①として、200万年前には12万5000人、②として、30万年前には100万人、③として、5万年前には200万人(ここまで、(湯浅赳男『文明の人口史』新評論、1999による)。そして④としての1万年前(農耕の開始)には数百万~1000万人であったと推測されている(ここからは、「まもなくやってくる100億人時代ー「食糧」「エネルギー」「長寿命化」」:雑誌『ニュートン』2012年6月号)。
ここで注目したいのは、人口増の速度が年を下るにつれて急速な上昇になる。①から②への人口の8倍化に必要とされた時間は170万年、ところが、③から④への人口5倍化に要した時間はわずか4万年と短縮されている。
西暦1年には1~3億人であった。その頃の平均寿命は20歳前後と推測されるところ。1000年には2~4億人、その頃の平均寿命は20歳代前半であったであろうか。14世紀のペスト流行によって、3~4億人から2割ほど減少か。1800年頃には10億人、1960年には30億人、1974年には40億人、1987年には50億人、1999年には60億人、そして2011年に70億人(同、ただし1950年以降のデータは国連による推計に基づく)。なお、「平均寿命」というのは、その年に生まれた子供が平均であと何年生きられるか(0歳時の平均余命)を示したものだ。
つぎには、これからどうなっていくかを考えたい。世界人口はこれからも増え続け、現在から80余年後の2100年には101.5億人と、100億人の大台に届くものと見られる(同)。その内訳である、2011年時点での世界人口の国別では、1位の中国が13億4757万人、2位のインドが12億4149万人、3位のアメリカが3億1309万人、4位のインドネシアが2億4233万人、5位のブラジルが1億9666万人、6位のパキスタンが1億7675万人、7位のナイジェリアが1億6247万人。2011年の大陸別によると、アジアが42億人で60.7%、アフリカが10億人で14.5%(出典は「国連中位予測)であった。

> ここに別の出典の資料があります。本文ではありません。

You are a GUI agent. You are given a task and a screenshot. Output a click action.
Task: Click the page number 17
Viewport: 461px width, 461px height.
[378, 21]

それが2100年の予測になると、次のようになるという。1位のインドが15億5000万人、2位の中国が9億4100万人、3位のナイジェリアが7億3000万人、4位のアメリカが4億7800万人、5位のタンザニアが3億1600万人、6位のパキスタンが2億6100万人、7位のインドネシアが2億5400万人。2100年の大陸別では、アジアが46億人で45.3%、次にアフリカが36億人で35.5%などとされる(出典は同)。
もちろん、ここでの世界人口予測は、現在の人口変動の傾向を引き伸ばしたもので、あくまでも現時点で考えられるシナリオ(仮説)に基づく。